_TEXTO DO EXERCÍCIO_
****

Os investigadores não têm dúvidas de que Bolsonaro tinha “plena ciência” das fraudes. “Os elementos informativos colhidos demonstraram coerência lógica e temporal desde a inserção dos dados falsos no sistema SI-PNI até a geração dos certificados de vacinação contra a Covid-19, indicando que JAIR BOLSONARO, MAURO CESAR CID e, possivelmente, MARCELO COSTA CAMARA tinham plena ciência da inserção fraudulenta dos dados de vacinação, se quedando inertes em relação a tais fatos até o presente momento”, diz o relatório da PF. Para chegar a essa conclusão, listam o fato de que “o acesso ao aplicativo ConecteSUS e as consequentes emissões de certificado de vacinação contra a Covid-19 nos dias 22 e 27 de dezembro de 2022, pelo usuário do ex-presidente da República JAIR BOLSONARO foram realizados no Palácio do Planalto”.
O ministro Alexandre de Moraes concordou com essa observação. “É plausível, lógica e robusta a linha investigativa sobre a possibilidade de o ex-presidente da República, de maneira velada e mediante inserção de dados falsos nos sistemas do SUS, buscar para si e para terceiros eventuais vantagens advindas da efetiva imunização, especialmente considerado o fato de não ter conseguido a reeleição nas eleições gerais de 2022”, escreveu o ministro do Supremo. Ele também ressaltou o notório posicionamento público de Jair Messias Bolsonaro contra a vacinação, objeto da CPI da Pandemia e de investigações no STF.

****

_EXERCÍCIOS_
1. De acordo com o texto sobre a investigação da PF, em que local foram realizados o acesso ao ConecteSUS e as emissões de certificado de vacinação feitos nos dias 22 e 27 de dezembro de 2022 pelo usuário de Jair Bolsonaro?
2. Por favor, dê continuidade ao texto sobre a investigação da PF a partir da última frase apresentada.

****

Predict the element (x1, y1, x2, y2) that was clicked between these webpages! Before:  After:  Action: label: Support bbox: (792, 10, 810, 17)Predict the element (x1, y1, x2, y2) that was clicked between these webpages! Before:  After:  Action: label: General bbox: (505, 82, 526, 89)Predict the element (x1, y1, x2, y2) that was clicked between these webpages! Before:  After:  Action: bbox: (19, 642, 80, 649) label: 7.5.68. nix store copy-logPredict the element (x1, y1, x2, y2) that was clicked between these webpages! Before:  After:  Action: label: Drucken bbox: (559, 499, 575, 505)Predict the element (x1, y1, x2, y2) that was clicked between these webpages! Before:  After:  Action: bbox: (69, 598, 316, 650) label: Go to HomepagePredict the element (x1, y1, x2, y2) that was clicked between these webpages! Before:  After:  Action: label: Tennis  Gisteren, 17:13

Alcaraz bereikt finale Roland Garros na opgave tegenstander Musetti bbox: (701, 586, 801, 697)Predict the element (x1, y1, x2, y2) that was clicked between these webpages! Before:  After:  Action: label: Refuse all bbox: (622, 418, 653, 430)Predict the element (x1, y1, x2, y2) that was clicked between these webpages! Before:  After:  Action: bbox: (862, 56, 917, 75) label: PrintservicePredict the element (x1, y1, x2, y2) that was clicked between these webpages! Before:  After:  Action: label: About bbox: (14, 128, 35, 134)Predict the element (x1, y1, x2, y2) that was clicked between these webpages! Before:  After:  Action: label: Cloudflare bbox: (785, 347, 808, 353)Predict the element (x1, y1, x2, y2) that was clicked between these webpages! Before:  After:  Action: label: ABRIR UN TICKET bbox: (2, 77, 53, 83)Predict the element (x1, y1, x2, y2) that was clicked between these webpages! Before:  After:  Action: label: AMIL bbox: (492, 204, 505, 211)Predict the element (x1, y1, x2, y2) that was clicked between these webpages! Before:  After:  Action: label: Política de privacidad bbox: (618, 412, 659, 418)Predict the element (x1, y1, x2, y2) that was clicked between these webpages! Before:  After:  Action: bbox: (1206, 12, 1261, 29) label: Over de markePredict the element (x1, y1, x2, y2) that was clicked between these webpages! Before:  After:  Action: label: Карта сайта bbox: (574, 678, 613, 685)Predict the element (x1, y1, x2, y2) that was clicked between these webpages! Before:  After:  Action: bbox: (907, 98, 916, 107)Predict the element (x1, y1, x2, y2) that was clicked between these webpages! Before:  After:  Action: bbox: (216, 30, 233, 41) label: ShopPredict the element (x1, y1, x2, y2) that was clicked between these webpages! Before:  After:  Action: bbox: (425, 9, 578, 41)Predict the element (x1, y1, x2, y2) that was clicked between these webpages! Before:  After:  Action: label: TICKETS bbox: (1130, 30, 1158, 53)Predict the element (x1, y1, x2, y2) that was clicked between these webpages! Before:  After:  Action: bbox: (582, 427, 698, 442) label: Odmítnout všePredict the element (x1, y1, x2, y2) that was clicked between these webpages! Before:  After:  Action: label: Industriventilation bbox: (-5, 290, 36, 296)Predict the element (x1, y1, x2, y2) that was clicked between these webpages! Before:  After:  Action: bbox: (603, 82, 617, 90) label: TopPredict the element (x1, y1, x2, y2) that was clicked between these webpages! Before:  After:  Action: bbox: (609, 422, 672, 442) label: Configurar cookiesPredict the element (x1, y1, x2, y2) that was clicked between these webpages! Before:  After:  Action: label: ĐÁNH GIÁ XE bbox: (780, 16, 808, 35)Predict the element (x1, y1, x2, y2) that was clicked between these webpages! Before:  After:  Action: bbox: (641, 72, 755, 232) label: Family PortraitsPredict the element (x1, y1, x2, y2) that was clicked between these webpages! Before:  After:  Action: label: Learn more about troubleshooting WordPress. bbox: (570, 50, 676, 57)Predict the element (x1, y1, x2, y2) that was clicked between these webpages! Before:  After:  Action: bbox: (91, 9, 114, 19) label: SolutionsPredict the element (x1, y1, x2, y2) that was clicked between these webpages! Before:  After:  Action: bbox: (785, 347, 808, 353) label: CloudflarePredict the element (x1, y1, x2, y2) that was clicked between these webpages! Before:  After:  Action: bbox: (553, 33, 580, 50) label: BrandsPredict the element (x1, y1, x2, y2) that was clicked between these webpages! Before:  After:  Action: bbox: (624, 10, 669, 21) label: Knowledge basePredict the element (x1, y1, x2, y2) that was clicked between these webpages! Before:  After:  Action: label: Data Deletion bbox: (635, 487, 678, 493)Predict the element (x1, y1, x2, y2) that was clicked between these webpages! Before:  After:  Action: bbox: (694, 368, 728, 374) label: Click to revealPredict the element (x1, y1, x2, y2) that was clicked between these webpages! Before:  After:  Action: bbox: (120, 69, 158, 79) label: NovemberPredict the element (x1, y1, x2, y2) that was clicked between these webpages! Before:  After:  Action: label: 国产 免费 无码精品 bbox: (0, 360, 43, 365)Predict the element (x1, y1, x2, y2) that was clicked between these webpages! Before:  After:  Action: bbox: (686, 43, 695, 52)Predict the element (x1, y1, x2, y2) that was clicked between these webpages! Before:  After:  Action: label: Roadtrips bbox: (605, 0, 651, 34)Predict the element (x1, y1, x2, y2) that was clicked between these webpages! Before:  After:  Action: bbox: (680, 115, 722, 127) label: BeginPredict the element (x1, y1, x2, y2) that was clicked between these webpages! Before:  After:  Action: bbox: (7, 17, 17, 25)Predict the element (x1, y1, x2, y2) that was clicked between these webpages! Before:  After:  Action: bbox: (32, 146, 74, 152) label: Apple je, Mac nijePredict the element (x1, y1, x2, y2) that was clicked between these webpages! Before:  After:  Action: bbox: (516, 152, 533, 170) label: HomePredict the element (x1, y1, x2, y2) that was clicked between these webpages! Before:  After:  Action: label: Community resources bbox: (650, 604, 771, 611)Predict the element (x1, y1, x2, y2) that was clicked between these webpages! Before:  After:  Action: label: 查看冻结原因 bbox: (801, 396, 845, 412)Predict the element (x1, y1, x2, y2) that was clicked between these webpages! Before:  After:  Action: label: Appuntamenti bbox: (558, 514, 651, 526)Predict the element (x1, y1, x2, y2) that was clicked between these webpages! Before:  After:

****

_RESPOSTAS ESPERADAS_
1. No Palácio do Planalto.

2.
Os crimes que a Polícia Federal vai apurar são: infração de medida sanitária preventiva, associação criminosa, inserção de dados falsos em sistemas de informação e corrupção de menores. Somente a inserção de dados falsos em sistema de informação federal tem pena de dois a doze anos de prisão mais multa, exatamente igual ao crime de corrupção. A Operação Venire levou à prisão preventiva de Mauro Cesar Barbosa Cid, Max Guilherme Machado de Moura, Sergio Rocha Cordeiro, Ailton Gonçalves Moraes de Barros, Luis Marcos dos Reis e João Carlos de Sousa Brecha. A reportagem ainda não conseguiu contato com eles.
Após a execução do mandado de busca e apreensão em sua casa, Bolsonaro afirmou, em coletiva, que não tomou vacinas contra Covid e não fraudou os dados de vacinação. Mas a investigação o contradiz. Segundo a PF, um dos certificados de vacinação contra Covid foi emitido pelo usuário do ex-presidente Jair Bolsonaro (PL) no aplicativo ConecteSUS, exatamente um dia após a inserção de dados no sistema.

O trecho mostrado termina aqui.